» **Stored dataset items**:
···

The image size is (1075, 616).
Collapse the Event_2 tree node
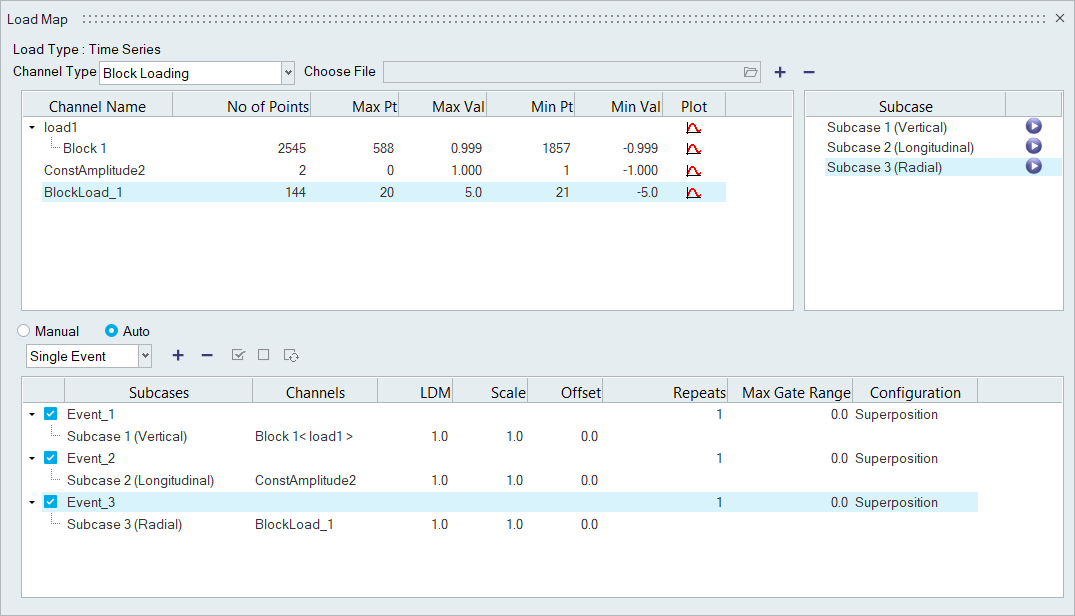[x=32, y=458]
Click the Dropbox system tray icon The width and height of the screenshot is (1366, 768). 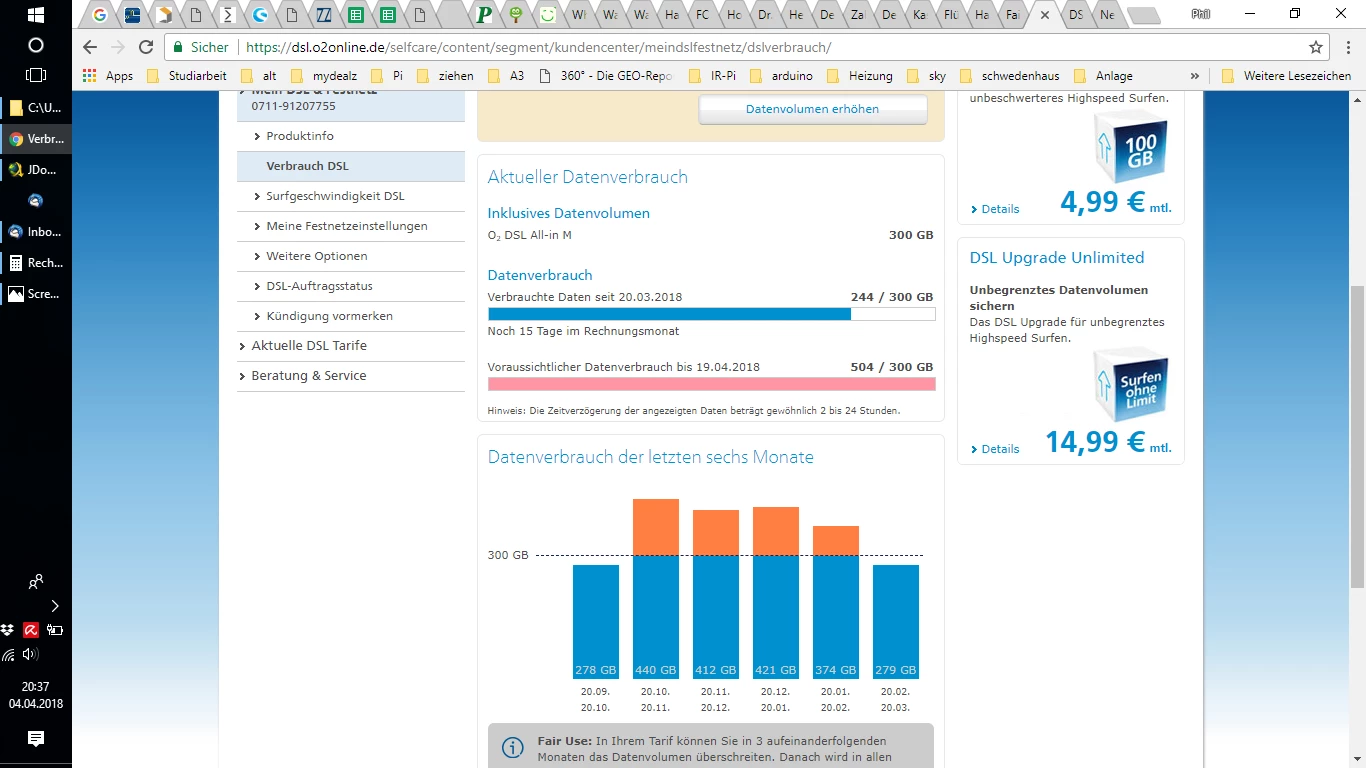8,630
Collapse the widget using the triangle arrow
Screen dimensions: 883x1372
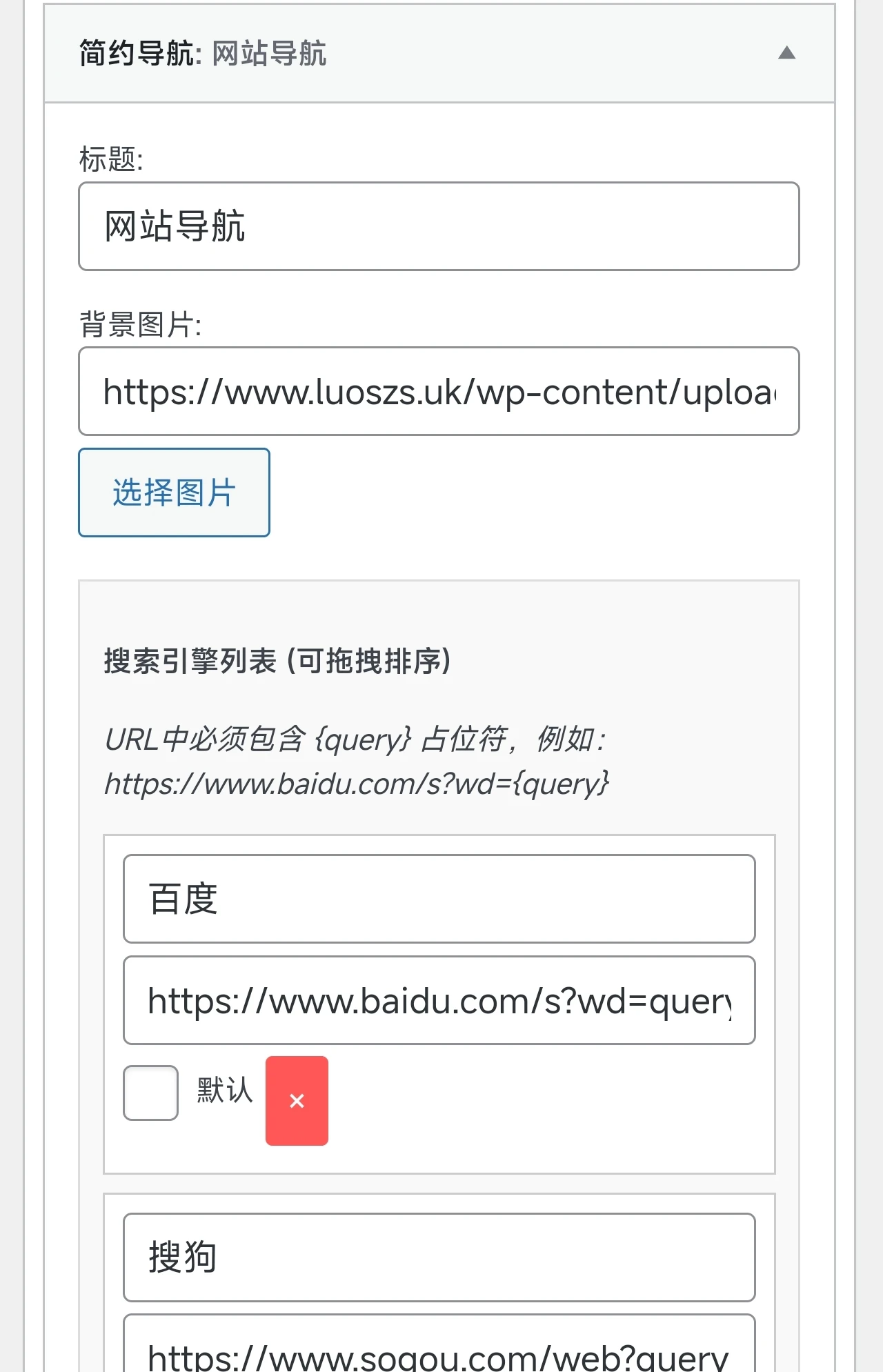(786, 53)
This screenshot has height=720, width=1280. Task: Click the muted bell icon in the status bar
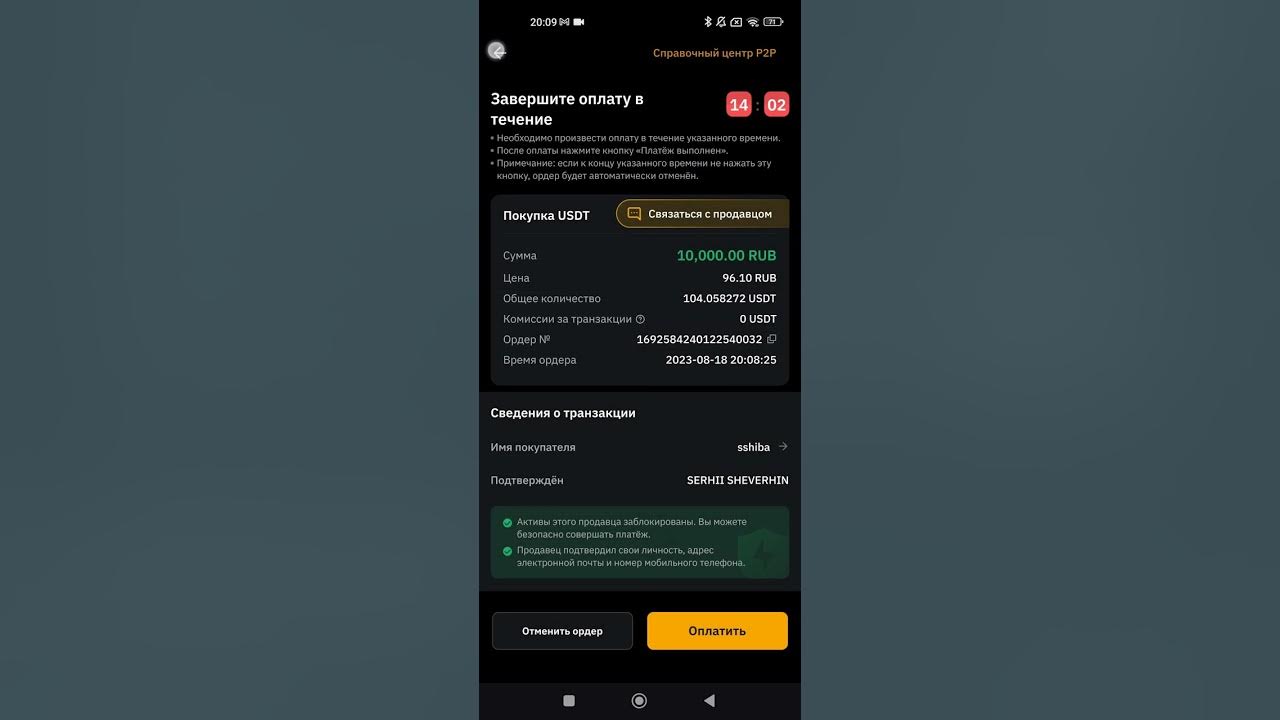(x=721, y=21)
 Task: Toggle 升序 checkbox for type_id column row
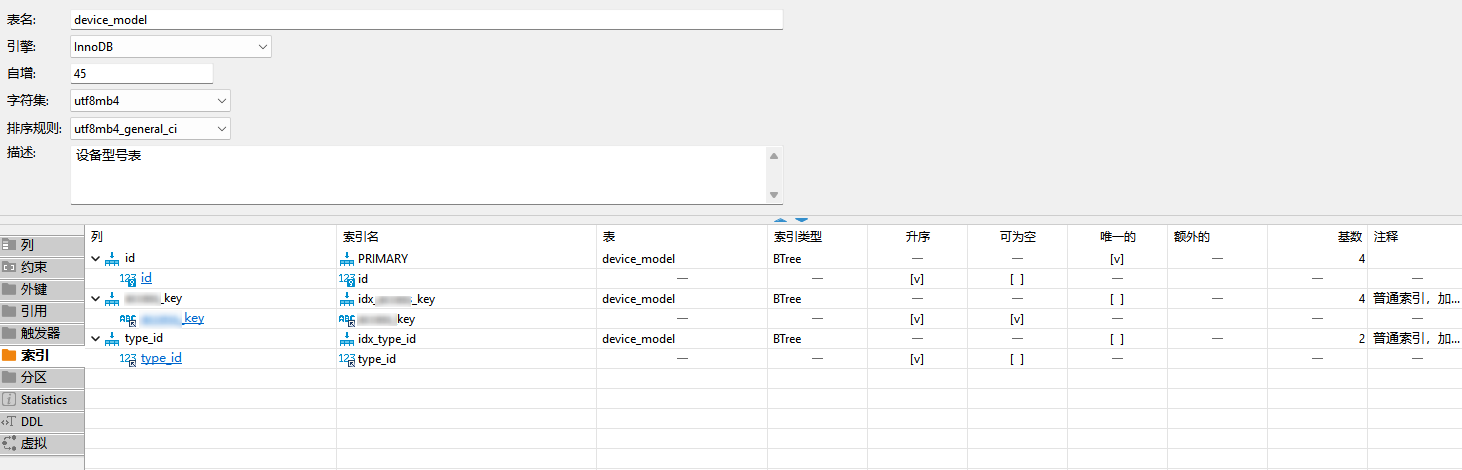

···

» **Work item**: Only the lines from the one holding "This screenshot has" through the end of the records belong in the answer, copied exactly and without pictures.

» **Reply to the task**:
This screenshot has height=720, width=1280. Task: Click the muted bell icon in the status bar
(x=721, y=21)
 Task: Toggle 升序 checkbox for type_id column row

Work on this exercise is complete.